FLAVIUS JOSEPHUS: THIS QUESTION TO ASK….

Étienne Nodet OP, professor emeritus at the École Biblique, has just published Les Romains, les Juifs, et Flavius Josèphe through Éditions du Cerf. In this book, Prof. Étienne Nodet takes up a previously unconsidered question…

Literature on Josephus Flavius is abundant. What makes your book stand out? What does it cover specifically?
In these pages, I try to answer the following question: why did the Romans need Josephus although he was a captive enemy general? No one has ever asked that.

Can you give your future readers some answers to this question?
Josephus wrote in his introduction to the Jewish War that this campaign, conducted in 67-70 AD, was the largest of all time. Here is the beginning of an answer: the new dynasty of emperors needed Josephus to write a history coloured by Roman propaganda. This is the price of his freedom. But that is not so innovative. What is interesting to explore, however, are the socio-political mechanisms at work in the Empire at the time Josephus was writing.
Vespasian and Titus successively became emperors around the time of the war: the first in 69, the second in 78. It is a new dynasty that succeeds that of Julius Caesar. It is therefore necessary for them to establish their authority through propaganda. The narrative of the war in Judea is part of this program for which Flavius Josephus praises the conquest. In reality, seen from Rome, Judea is very small! And the Jews, although a large minority in the Empire (about 10% of the population), are not at all subject to Rome, which does not know how to manage this dispersed but united group. The Romans have long faced a culture they do not understand, and after the war, the Jewish minority continues to grow in the Empire. For them, Josephus is the one who understands and makes the connection between the two worlds – eastern and western.

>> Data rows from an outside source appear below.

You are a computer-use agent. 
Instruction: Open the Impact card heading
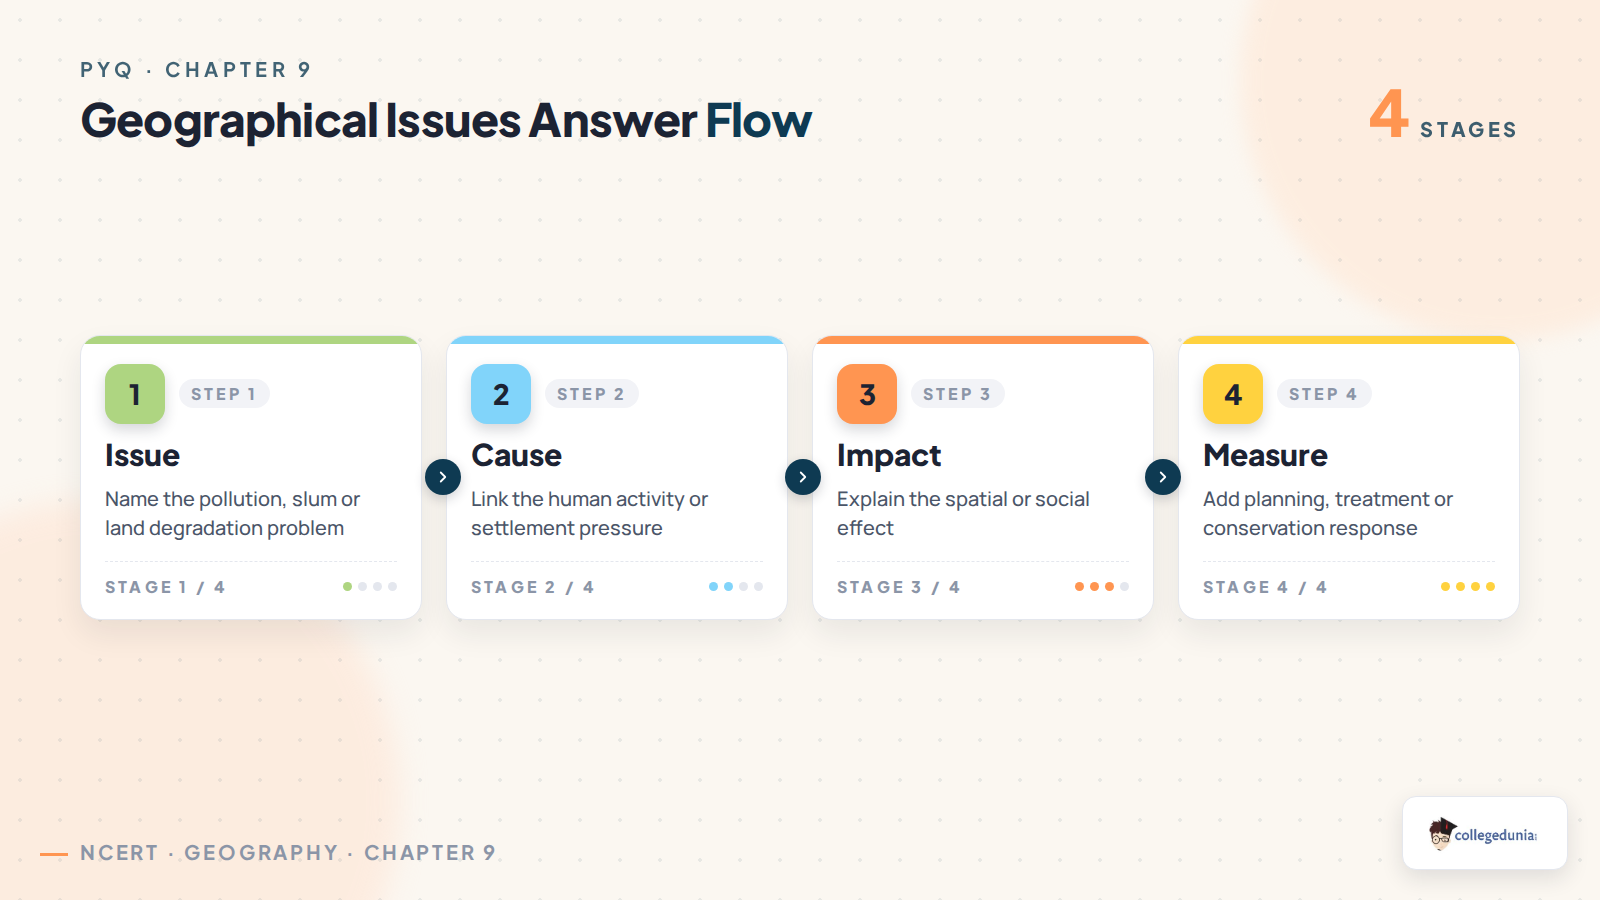click(889, 456)
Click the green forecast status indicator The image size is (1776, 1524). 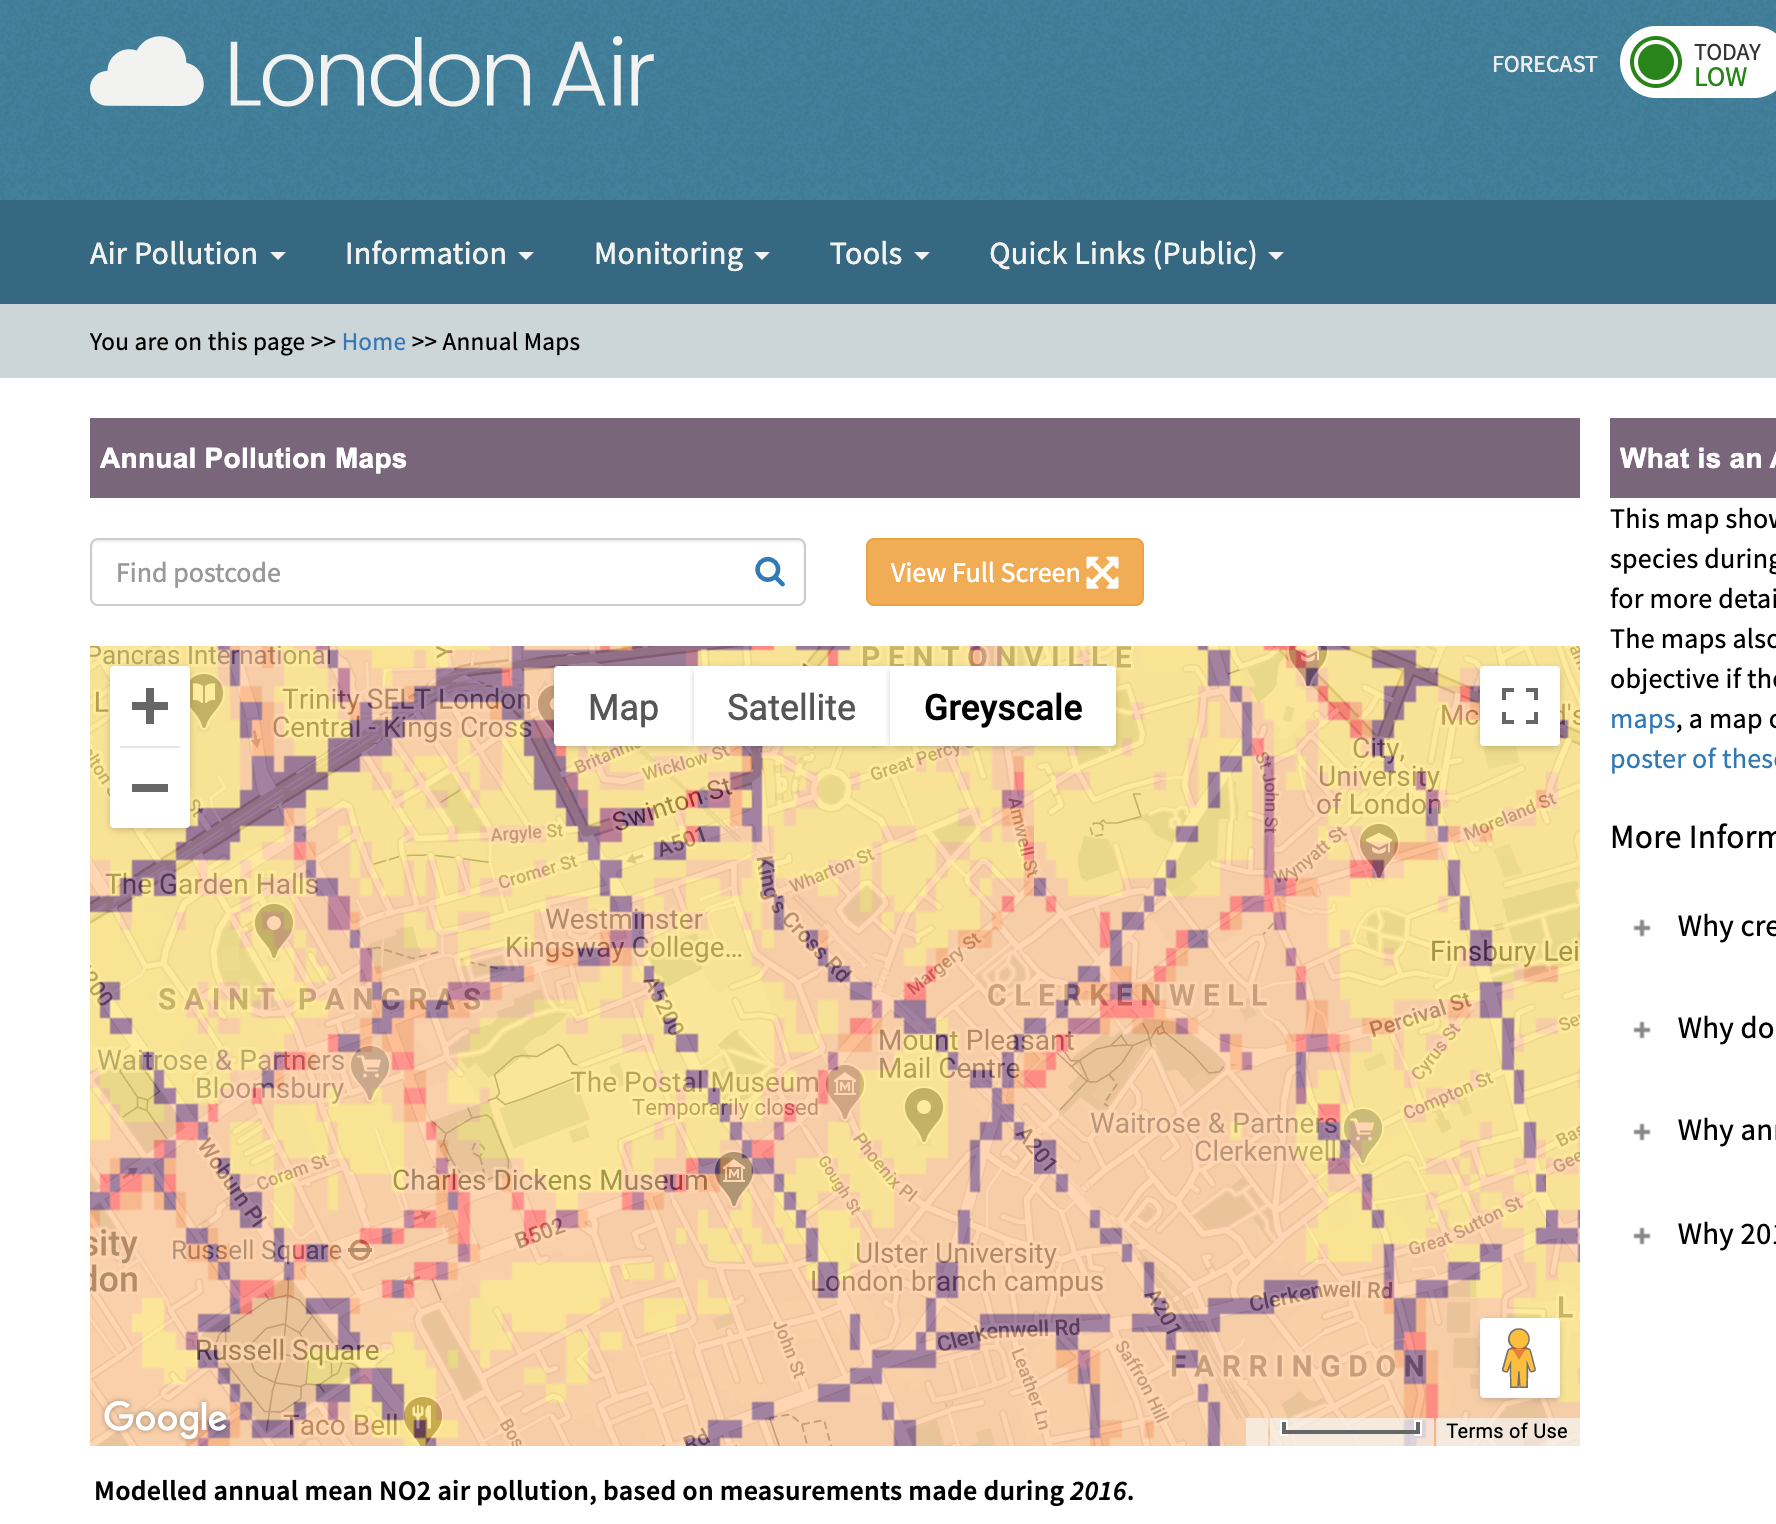click(1656, 63)
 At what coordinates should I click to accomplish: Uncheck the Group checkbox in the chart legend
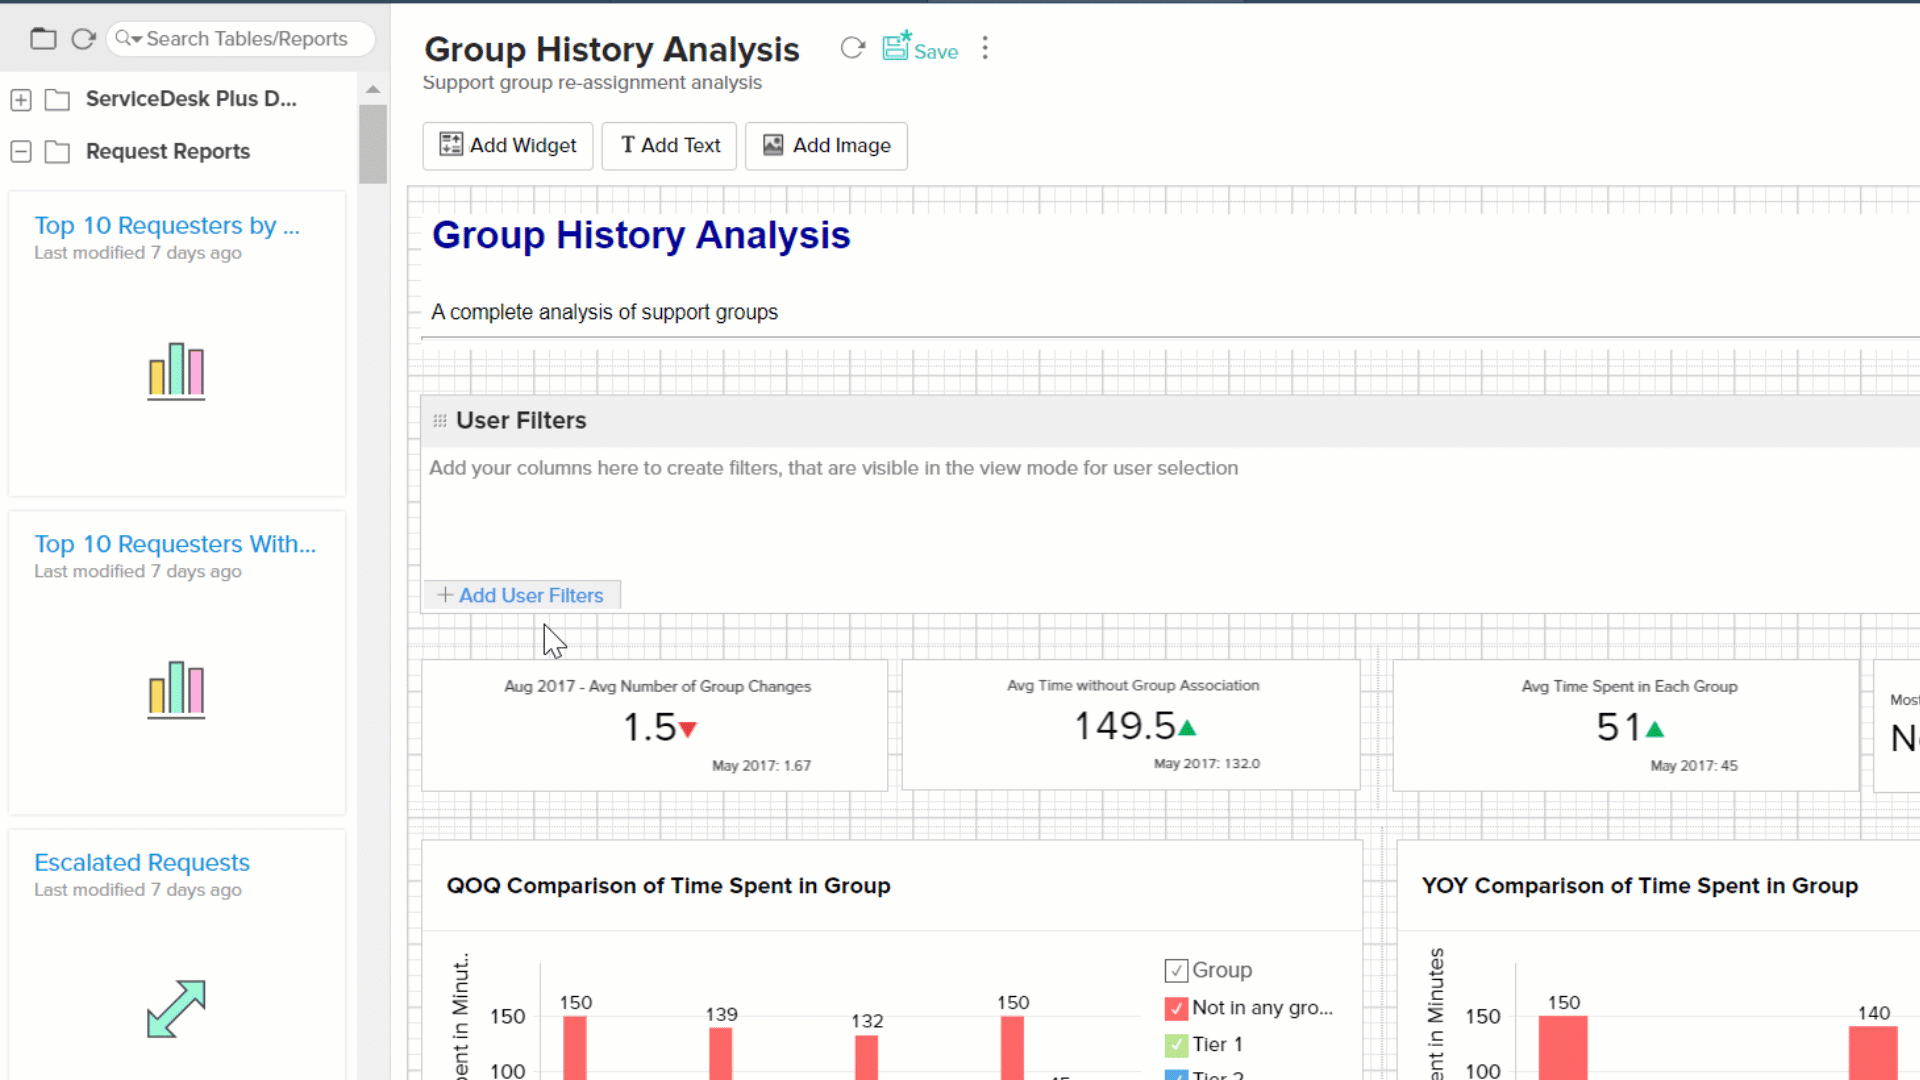pyautogui.click(x=1176, y=970)
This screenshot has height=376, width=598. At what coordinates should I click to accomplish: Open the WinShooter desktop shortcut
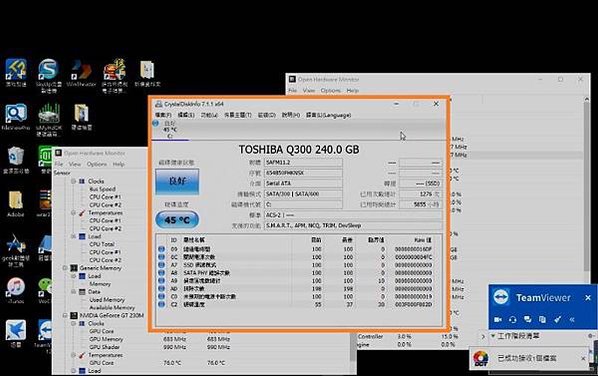[81, 73]
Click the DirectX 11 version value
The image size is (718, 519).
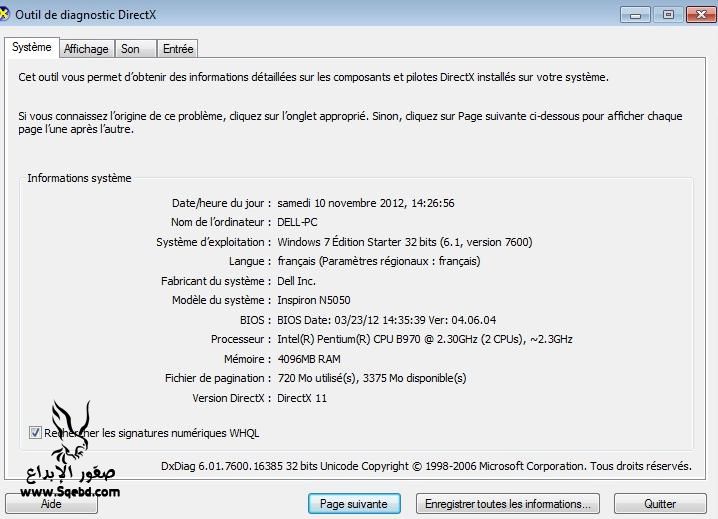tap(301, 398)
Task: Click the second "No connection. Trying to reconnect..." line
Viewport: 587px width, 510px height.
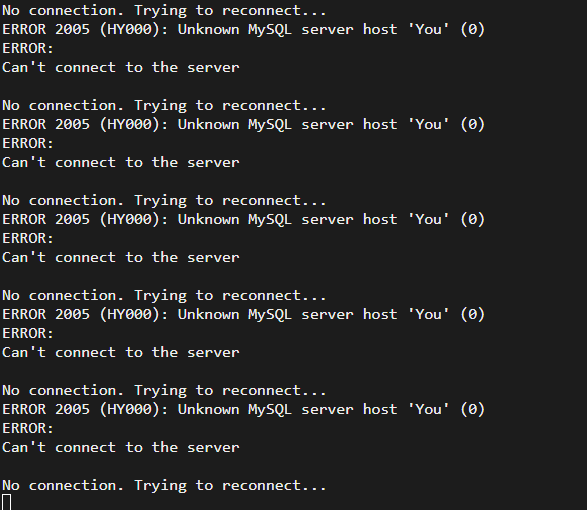Action: point(164,106)
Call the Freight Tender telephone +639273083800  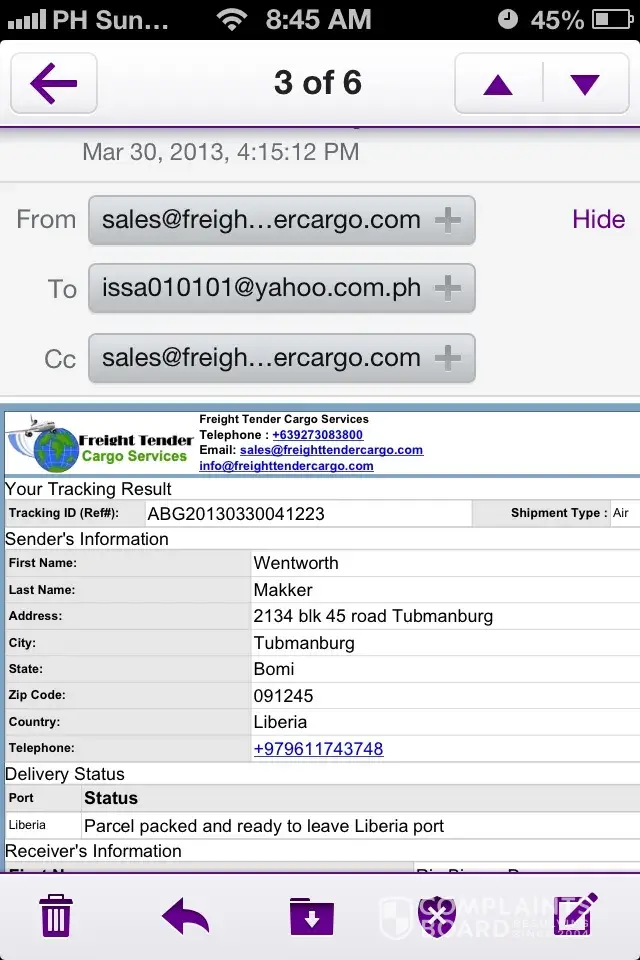pyautogui.click(x=317, y=435)
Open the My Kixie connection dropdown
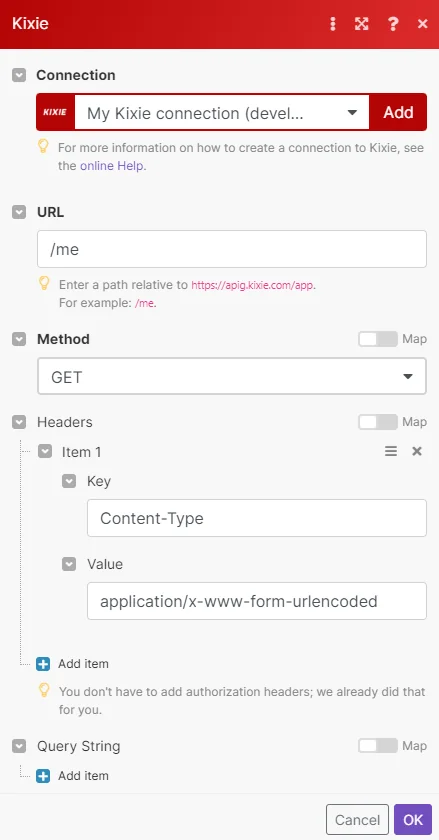 pos(222,112)
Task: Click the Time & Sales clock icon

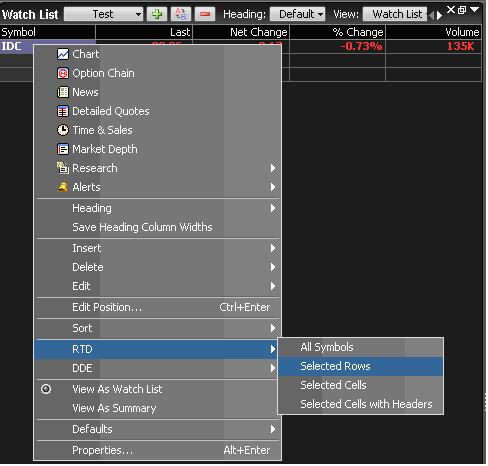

Flavius Josephus is criticized by some specialists. However, why is this character still important for research?
I would say that, in general, we must take the old texts seriously. And this is true even if the content has a particular bent, as is the case for Josephus’ work – or for the Dead Sea Scrolls or the Gospels. We must always ask ourselves why the person who wrote did it: the author of a text did not write for nothing.
More specifically, Josephus is a historian (in the ancient sense of the word ‘’historian’’) and does not want to lose any of the abundant documentation at his disposal. It therefore happens that he tells the same event in two different ways. This rich documentation then comes to us. If we did not have his writings, we would not understand the New Testament. The descriptions he gives have also been very useful in the formation of the New Testament: some writers may have relied on his stories.
In the end, Josephus still helps us to understand many things!